### Excerpted passage

The vet recommended Clomicalm for her, but we are trying to curb this problem with more physical and mental exercise and also trying to change the sleeping arrangements for her. So far no peeing problem, just a new one of her pooping on the treadmill. 
Let's see if a change of diet can help with that.


----------



## hulkamaniac (Feb 11, 2009)

Walking will get a dog going. It could just be that walking on the treadmill is enough to make her have to go. Having her walk around the block at that same speed would probably have the same effect.


----------



## poodleholic (Mar 15, 2007)

> She potty trained rather quickly and hasn't had accidents in the house since she was 3 months old, but did this treadmill pooping wich is rather odd.
> I always take her out on a leash, and tell her to "go potty", and when she does her business i praise her and give her a treat. I'm using verbal praise more often now since she's a year old and quite honestly this is the first accidents since she was 3 months old.


Then this is unusual for her, which is usually indicative of a problem. What that problem is needs to be determined. The pooping while on the treadmill is not "odd" at all. Being on the treadmill stimulated her bowels, so she pooped. That's perfectly normal. With the goopy stools, and irregular elimination, she may have an irritable bowel, and that could easily be caused by the food she's on. Observation and recording those observations is a good tool in determining what's going on with a dog. 



> As for her hyperactivity, wich is kinda insane especially when meeting people or dogs, the vet thinks she has an anxiety disorder.


For pete's sake, she's 12 months old! She's still a puppy, and that kind of behavior, especially in her breed, is hardly "abnormal!" ANXIETY DISORDER? Get another opinion from a vet who isn't into using drugs at the drop of a hat! 



> I brought her to the vet last week because she kept peeing in her crate during the night. After medical issues were ruled out, it was labeled as behavioural and the problems seem to have ceased when i started letting her sleep with the crate door open. She doesn't have these issues during the day.


She was just spayed, right? This peeing could be post-surgical incontinance, and exacerbated if she's feeling stressed. Since it's cleared up, no problem. 



> The vet recommended Clomicalm for her, but we are trying to curb this problem with more physical and mental exercise and also trying to change the sleeping arrangements for her. So far no peeing problem, just a new one of her pooping on the treadmill.

### Excerpted records
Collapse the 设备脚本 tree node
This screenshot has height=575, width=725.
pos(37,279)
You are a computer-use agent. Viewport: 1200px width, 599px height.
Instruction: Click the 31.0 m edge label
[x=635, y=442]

### Problem 1
In the forum thread, which drug did the vet recommend for the dog?
### Problem 2
According to the forum thread, why is the dog's pooping on the treadmill not odd at all?

### Output 1
Clomicalm.

### Output 2
Being on the treadmill stimulated her bowels, so she pooped, which is perfectly normal. Walking will get a dog going, and walking around the block at the same speed would probably have the same effect.